厚生労働省年金局「令和4年度 厚生年金保険・国民年金事業の概況」によると、厚生年金の月額階級別の受給者数は下記のような結果となっています。
- 1万円未満:6万1358人
- 1万円以上~2万円未満:1万5728人
- 2万円以上~3万円未満:5万4921人
- 3万円以上~4万円未満:9万5172人
- 4万円以上~5万円未満:10万2402人
- 5万円以上~6万円未満:15万2773人
- 6万円以上~7万円未満:41万1749人
- 7万円以上~8万円未満:68万7473人
- 8万円以上~9万円未満:92万8511人
- 9万円以上~10万円未満:112万3972人
- 10万円以上~11万円未満:112万7493人
- 11万円以上~12万円未満:103万4254人
- 12万円以上~13万円未満:94万5662人
- 13万円以上~14万円未満:92万5503人
- 14万円以上~15万円未満:95万3156人
- 15万円以上~16万円未満:99万4044人
- 16万円以上~17万円未満:104万730人
- 17万円以上~18万円未満:105万8410人
- 18万円以上~19万円未満:101万554人
- 19万円以上~20万円未満:90万9998人
- 20万円以上~21万円未満:75万9086人
- 21万円以上~22万円未満:56万9206人
- 22万円以上~23万円未満:38万3582人
- 23万円以上~24万円未満:25万3529人
- 24万円以上~25万円未満:16万6281人
- 25万円以上~26万円未満:10万2291人
- 26万円以上~27万円未満:5万9766人
- 27万円以上~28万円未満:3万3463人
- 28万円以上~29万円未満:1万5793人
- 29万円以上~30万円未満:7351人
- 30万円以上~:1万2490人
この結果から、厚生年金受給者の「総数」と「月額15万円以上の受給者数」は以下のとおりとなりました。
- 厚生年金受給権者:1599万6701人
- 厚生年金が月額15万円以上の人:737万6574人
上記を割合にすると「737万6574人÷1599万6701人=46.1%」となります。

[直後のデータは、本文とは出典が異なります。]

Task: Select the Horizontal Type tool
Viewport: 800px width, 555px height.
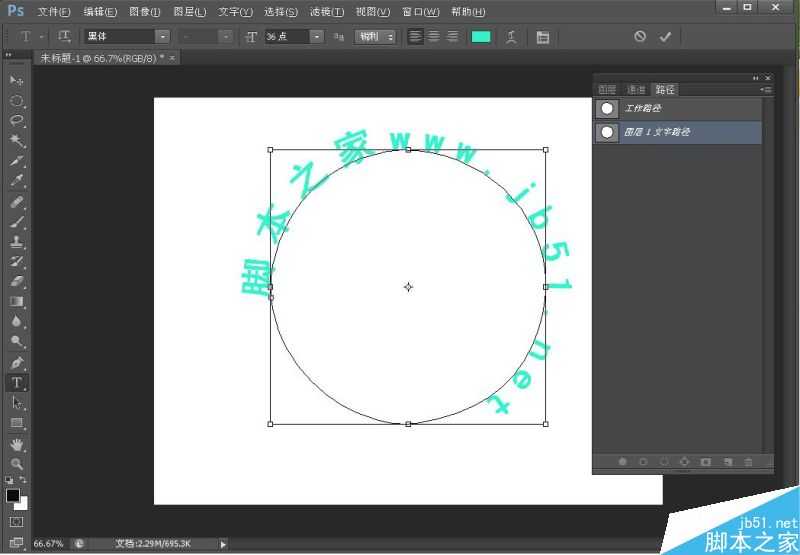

厚生年金を月額15万円以上を受け取っている人は、実際には全体の半数以下となりました。
2024年度のモデル夫婦での年金額例は「23万483円」となっていましたが、一人の場合は半数以上が15万円未満で生活することになります。
退職後、多くの方が現役時代の半分以下の収入で生活することになるでしょう。
人生100年時代といわれる日本では、長い老後生活において介護費用などの予期せぬ出費が発生することもあります。
現役時代のうちから貯蓄で備えておき、ご自身がいくら年金を受け取れるのかを事前に確認しておくと安心です。
4. まとめにかえて
2024年度の年金額は増額改定となり、モデル夫婦で約23万円を受給できる見込みです。
一方で厚生年金を月額15万円以上受給している人の割合は46.1%と、半数以下となっていました。
ほとんどの人が、老後の収入は現役時代から大幅に下がります。
予期せぬ出費に備えるために、今のうちから貯蓄習慣をつけておきましょう。
ご自身の年金受給額の目安を知りたい方は「ねんきんネット」や「ねんきん定期便」を活用するのがおすすめです。